According to one development of the invention, the switch is controlled by a microcontrol unit (MCU) contained in the base station. The switch can be controlled here in accordance with an algorithm which is implemented, for example, as software in the MCU. In this way, the control of the switch can be adapted relatively easily and quickly to different demands.
According to another development of the invention, information which is supplied by the MCU and which specifies in which time slot and at what frequency the RF unit has to transmit data is buffered in a BMC (Burst Mode Controller) before it is passed on to the RF unit.
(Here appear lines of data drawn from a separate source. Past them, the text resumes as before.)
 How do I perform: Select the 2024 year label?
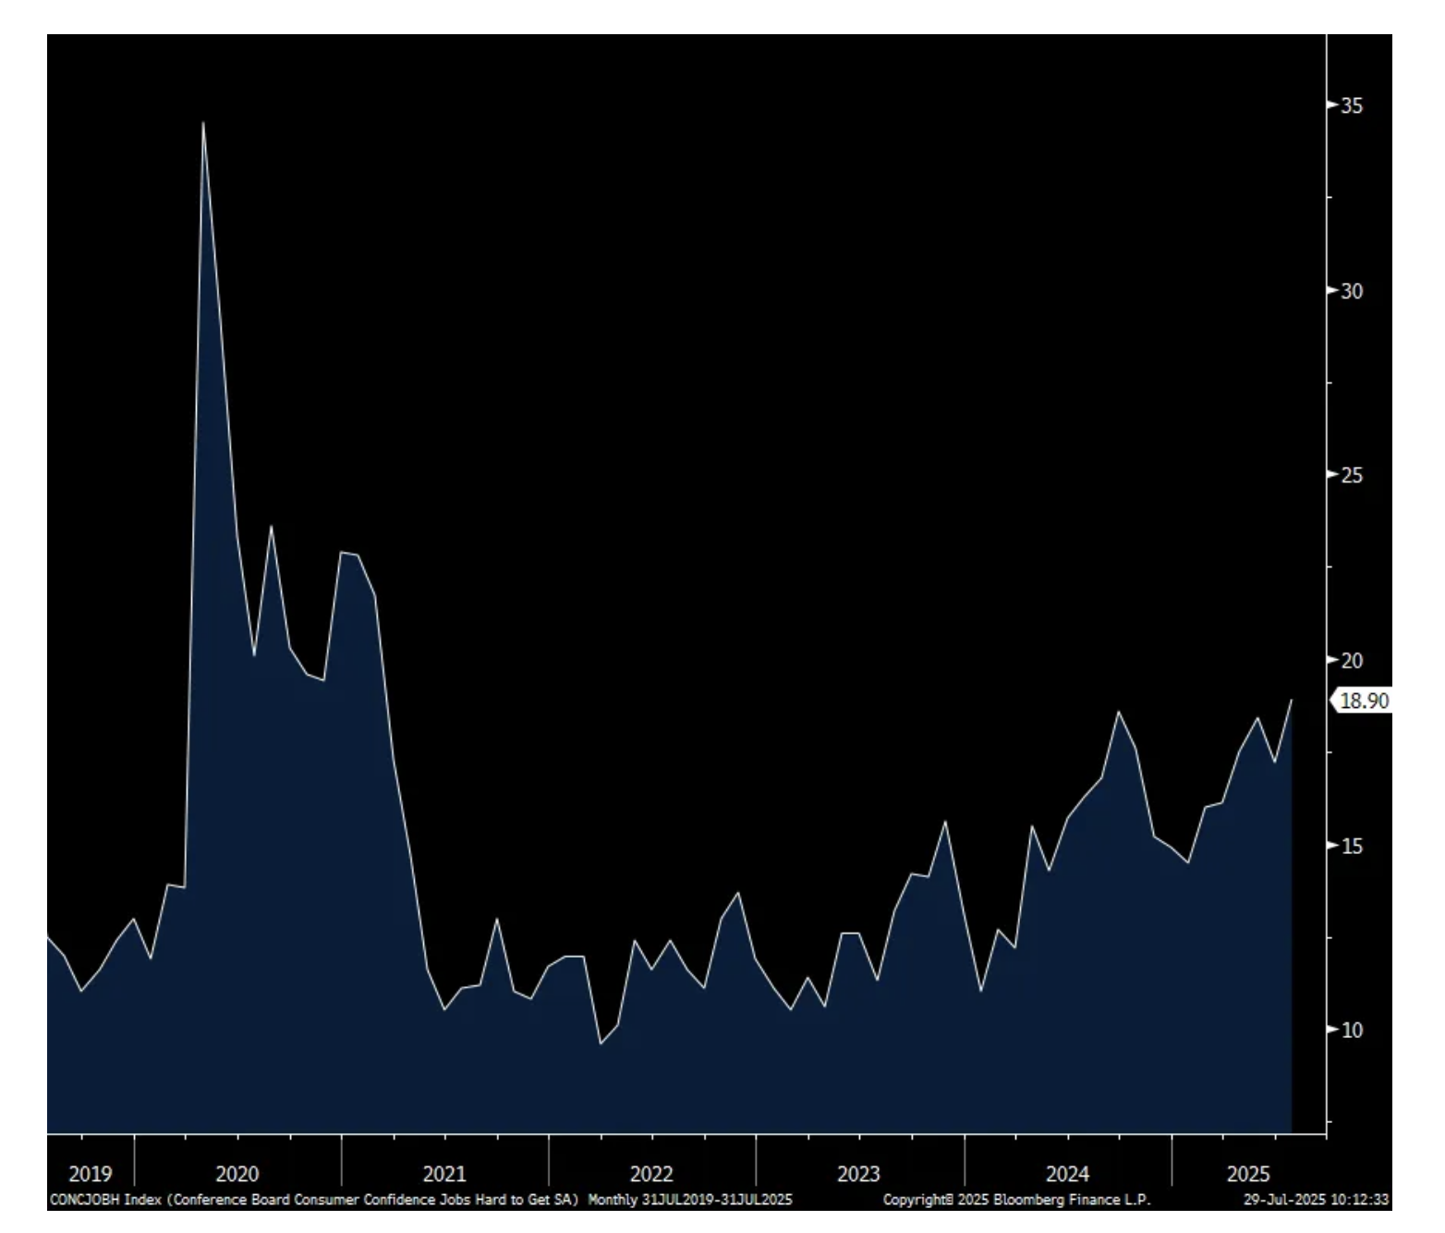tap(1067, 1174)
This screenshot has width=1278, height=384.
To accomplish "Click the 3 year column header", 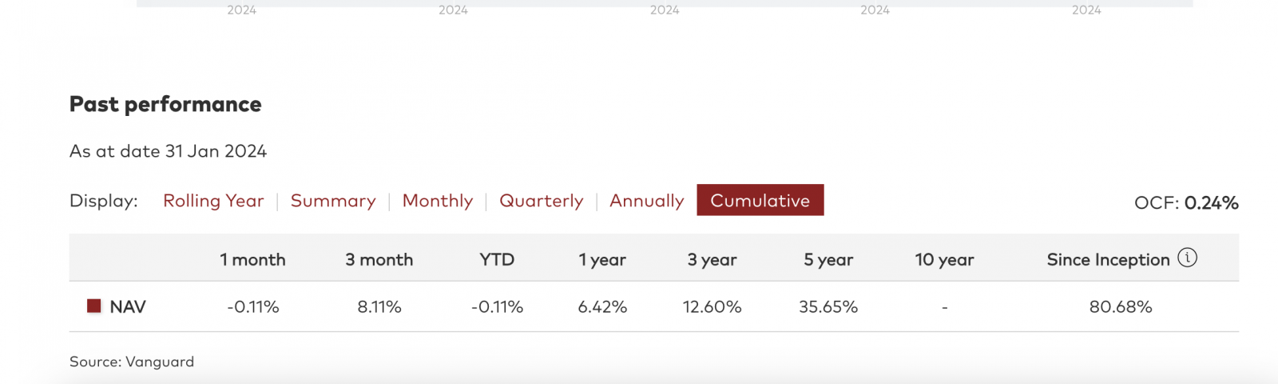I will click(x=712, y=259).
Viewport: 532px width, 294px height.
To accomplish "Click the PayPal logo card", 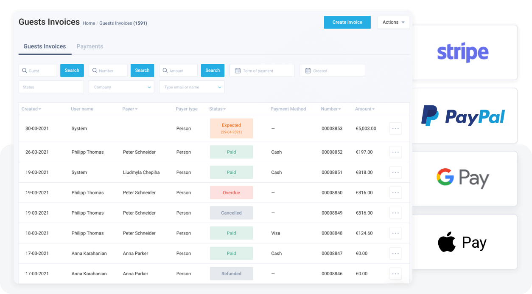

It is necessary to buffer the data because, depending on the position of the switch, the data can be passed on to the RF unit only in corresponding time slots.
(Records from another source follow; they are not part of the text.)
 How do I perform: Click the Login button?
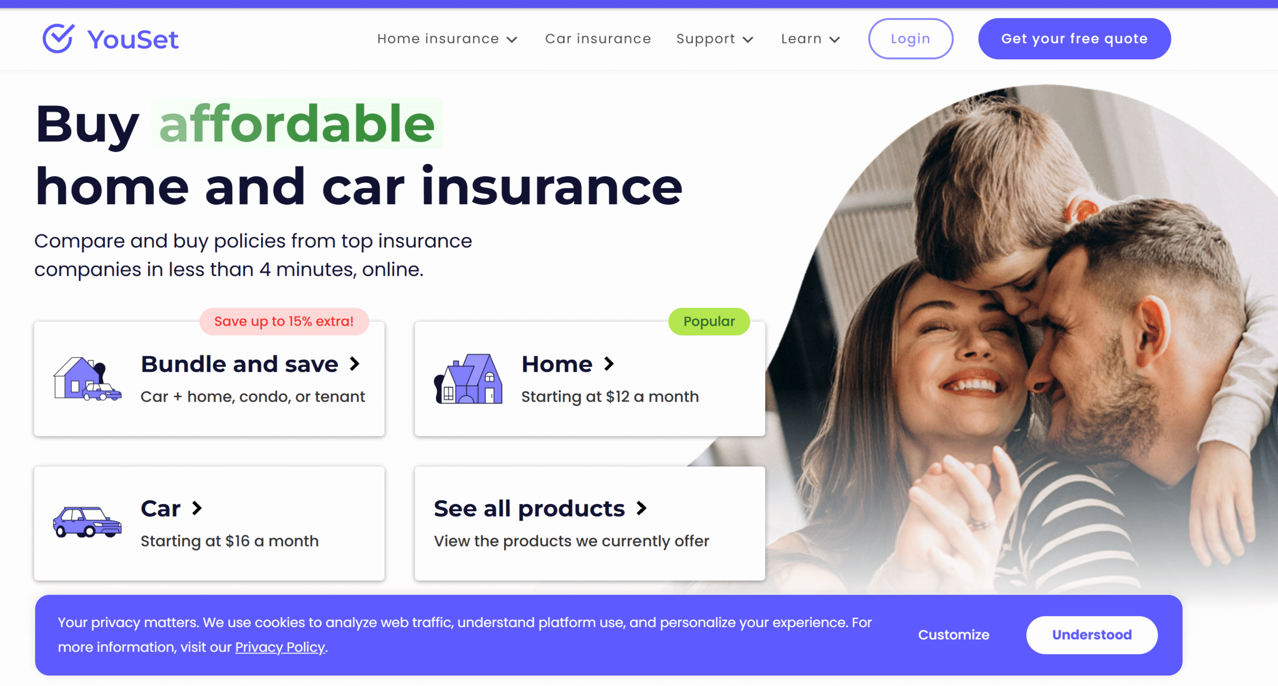point(911,38)
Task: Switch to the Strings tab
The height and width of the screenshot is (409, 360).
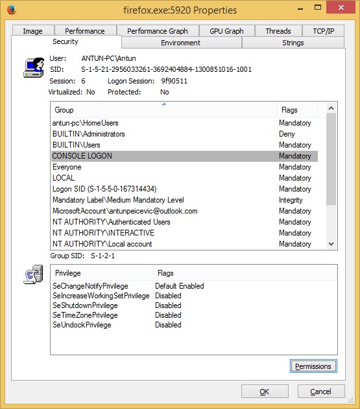Action: tap(293, 43)
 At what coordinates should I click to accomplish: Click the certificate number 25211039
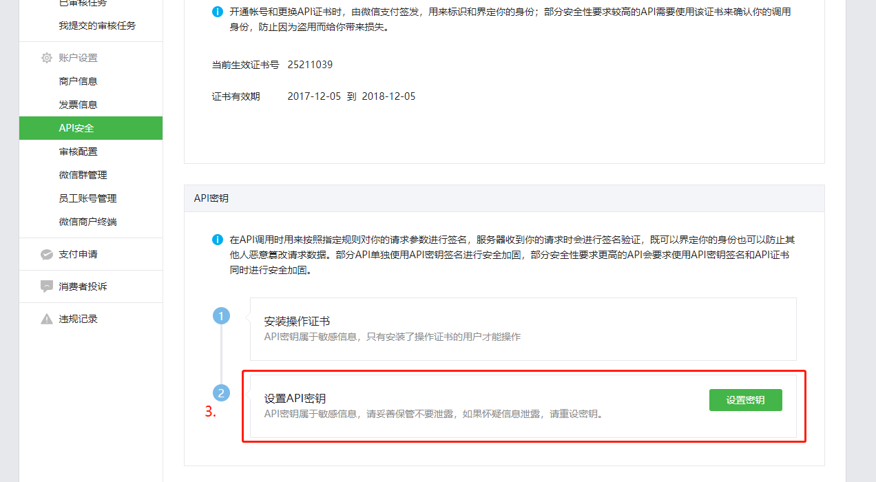click(x=310, y=65)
So that the MCU can carry out the abovementioned functions, according to one development of the invention said unit is coupled to memory modules which may be designed, for example, as fixed and/or variable ROMs (Read Only Memory) and/or RAMs (Read Access Memory), the components which are contained in the base station being synchronized by means of a common clock generator. This ensures that the correct data are transmitted via the correct antenna in the corresponding time slots.
According to yet another refinement of the invention, a first antenna is arranged in a building and a second antenna is arranged outside the building. In this way, the transmission/reception range of the telecommunications system can easily be extended. Consequently, it is possible, for example, also to set up a connection between two mobile stations, one of which is located in the interior of the building and the other in the garden, for example.
Telecommunications systems of the abovementioned type can, for example, be operated according to the DECT Standard. These may be cellular or so-called cordless systems.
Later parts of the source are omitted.